Materials and Methods
Patient Samples.
Protein extracts from colon tissue specimens from 20 patients with adenocarcinoma were prepared as described (11).
Immunoblotting.
Lysates were analyzed by SDS/PAGE followed by transfer to nitrocellulose and immunoblotting, using an antibody (MF#R280) raised against the large subunit of recombinant human caspase-3, essentially as described (12).
Synthesis of Irreversible Active-Site Probe (biotin-DEVD-aomk).
Acyloxymethylketones react with and covalently modify the catalytic cysteine of caspases (13). To design a DEVDase-directed, active-site probe, FMOC-Glu(OTBU)-OH was coupled (HOBT,DCI) with Val-OALL in CHCL3 at 0oC for 2.5 h and purified on silica gel with hexane/ethyl acetate (60:40). FMOC-Glu(OTBU) Val-OALL was deprotected with pyrrolidine/(Ph3P)4Pd, coupled (HOBT,DCI), and purified as described above. FMOC-Asp(OTBU) Glu(OTBU) Val-OALL was deprotected with pyrrolidine/(Ph3P)4Pd and coupled with biotin (HOBT, DCI) in dimethylformamide at 0°C for 2 days. After purification on silica gel with dichloromethane/methanol (95:5), biotin-Asp(OTBU) Glu(OTBU) Val-OALL was deprotected with pyrrolidine/(Ph3P)4Pd in tetrahydrofuran, coupled as described (14, 15), and purified on silica gel with dichloromethane/methanol (94:6). The final deprotection was done with trifluoroacetic acid in dichloromethane to obtain biotin-DEVD-aomk (L772,094).

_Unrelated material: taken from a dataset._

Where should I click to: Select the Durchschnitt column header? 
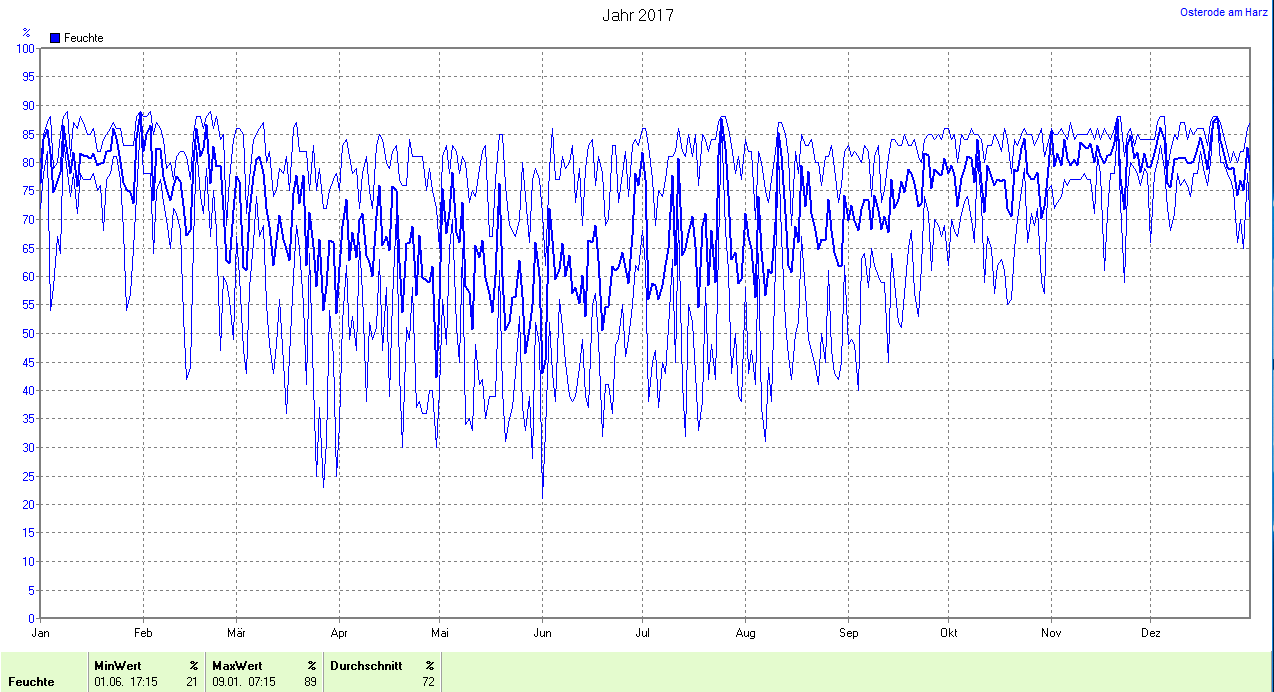[x=366, y=665]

Biotinylation of Caspase-3.
Biotinylation of catalytically active caspase-3 was carried out by incubating lysates with the active-site probe biotin-DEVD-aomk (L772,094) in ICE buffer III [50 mM Hepes-KOH, pH 7.0/2 mM EDTA/0.1% (wt/vol) CHAPS/10% (wt/vol) sucrose/5 mM DTT] at 37°C for 30 min. Biotinylated proteins were resolved by SDS/PAGE, transferred to nitrocellulose, and visualized by using streptavidin coupled to horseradish peroxidase (Amersham Pharmacia) followed by enhanced chemiluminescence detection (ECL system; Amersham Pharmacia). Immunoprecipitation of biotinylated proteins was carried out by using the anti-caspase-3 antibody MF397 in TENT buffer (50 mM Tris⋅HCl, pH 8.0/2 mM EDTA/150 mM NaCl/1% Triton X-100) and protein A-Sepharose beads. Immune precipitates were visualized by SDS/PAGE and blotted by using streptavidin coupled to horseradish peroxidase.

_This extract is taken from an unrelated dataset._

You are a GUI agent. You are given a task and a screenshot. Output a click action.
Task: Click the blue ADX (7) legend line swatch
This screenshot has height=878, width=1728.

Mutagenesis of Procaspase-3.
The cDNA for human procaspase-3, flanked by either BspHI sites or XbaI sites (introduced by PCR), was subcloned in the NcoI site of the prokaryotic expression vector pET11d (Novagen) or the XbaI site of the eukaryotic expression vector pTracer-CMV (Invitrogen), respectively. Mutagenesis of procaspase-3 was carried out by using the PCR-based QuikChange site-directed mutagenesis kit (Stratagene). The mutations and entire sequence integrity were confirmed by dideoxy sequencing. (Note that the pET11d cloning strategy substitutes a Ser for the Glu present immediately after the initiating Met.)
Preparation of Bacterial Lysates Expressing Procaspase-3.
Wild-type and mutant procaspase-3 cDNAs, subcloned in the prokaryotic expression vector pET11d, were transformed into the protease-deficient strain of Escherichia coli, BL21 (DE3) pLysS (Novagen). A single colony was used to inoculate 10 ml of M9 medium containing 100 μg/ml carbenicillin and 34 μg/ml chloramphenicol. When the culture reached an OD600 of 0.6, protein expression was induced with 1 mM isopropyl β-d-thiogalactoside. Aliquots of 2.5 ml were removed at the indicated times and centrifuged, and bacterial pellets were lysed by sonication in ICE buffer III and then cleared by centrifugation.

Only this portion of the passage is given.